Source: Labour List UK

Andrew Marr Show

Theresa May:

  • On the meaningful vote going ahead: “Yes. We are going to hold the vote.” 15th or 14th January? “That sort of timing, yes.”
  • On progress with the EU, May is “still seeking assurances”.
  • On putting her deal to another Commons vote, May did not rule it out. If the deal is voted down this month: “We’re going to be in unchartered territory.”
  • On letting “the search for the perfect become the enemy of the good”, May warned there could be no Brexit.
  • On a fresh referendum: “In my view there should not be a second Brexit referendum.”
  • On elections and her leadership: “I’m not going to call a snap election, and I’m not going to be leading the party into the 2022 general election.”
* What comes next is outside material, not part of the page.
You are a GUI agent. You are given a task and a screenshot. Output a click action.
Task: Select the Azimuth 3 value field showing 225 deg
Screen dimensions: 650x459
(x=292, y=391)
Jonathan Ashworth, Shadow Health Secretary and Labour MP for Leicester South:

  • On the government’s 10-year NHS plan: “People are waiting longer under this Tory government because the Tories have been running down the NHS for nine years, starving it of cash, cutting it back, privatising elements of it, failing to get the staff we need… It doesn’t need 10 more years of the Tories.”
  • On Brexit: “We’re not enabling Brexit. We had a referendum… That’s the way the country voted.”
  • On May’s deal: “We are committed to voting against Theresa May’s Brexit deal. Goodness knows whether we’ll actually have a vote on it next week given the speculation in the newspapers again. It wouldn’t surprise me if that’s delayed.”
  • On another deal: “If that’s voted down, it’s incumbent on the government to come forward with alternative proposals and try to renegotiate.”

Ridge on Sunday

Chuka Umunna, Labour MP for Streatham and People’s Vote campaigner:

  • On getting a fresh EU referendum: “I am not going to be disingenuous and pretend that we have the numbers for a People’s Vote.”
  • On the meaningful vote going ahead: “If she doesn’t hold that vote, she arguably will have misled the House of Commons and there will be moves on a cross-party basis from the backbenches to ensure that the will of the House is tested.”
  • On the ballot paper for another referendum: Remain, plus “I do think that you have to have an option on that ballot paper that would please the likes of Peter Bone, that is a hard Brexit”, i.e. no deal. “I would say two or three [options]. I am pretty open minded about it.”
  • On May’s deal being put to a Commons vote several times: “I have consulted with the Clerks of the House of Commons on this – you cannot simply bring the same motion again and again and again… Even if you sought say to bring a different motion through changing one word, if in substance it is the same thing, under the rules of the House of Commons, you can’t just keep bringing it again and again and again.”

Barry Gardiner, Shadow International Trade Secretary and Labour MP for Brent North:

  • On the government’s 10-year NHS plan: “I would have more confidence in their 10-year plan if the five-year plan that they announced in 2014 had actually been delivered on.”
  • On an election: “That is the quickest way of getting a people’s vote – you can have a general election in four and a half weeks.”
  • On a fresh referendum: “It is the responsibility of government to try and unite the country, not to divide it.”
  • On Labour’s preferred Brexit outcome: “If we as a new incoming Labour government were to go to Europe without [May’s] red lines, we know that we could get a different, better deal and that’s what we want to try and achieve.”
  • On being able to strike trade deals as a member of a customs union: “We would have a customs union just like there is in Mercosur in South America where each individual sovereign nation is able to determine whether a trade agreement that they conclude jointly with other countries should go ahead or not.”

Pienaar’s Politics

Emily Thornberry, Shadow Foreign Secretary and Labour MP for Islington South and Finsbury:

  • On a fresh referendum: “It’s our policy that we go for a general election.” But Thornberry also said that if May were replaced by a hard Tory Brexiteer intent on leaving the EU without a deal, Labour would back another referendum.
  • On ‘people’s vote’ supporters: “Some people within the People’s Vote movement seem to think that their purpose is to slap the Labour Party around.”
  • On a vote of no confidence in the government: “We want to do things that are effective… We will be doing it when we expect to win it.”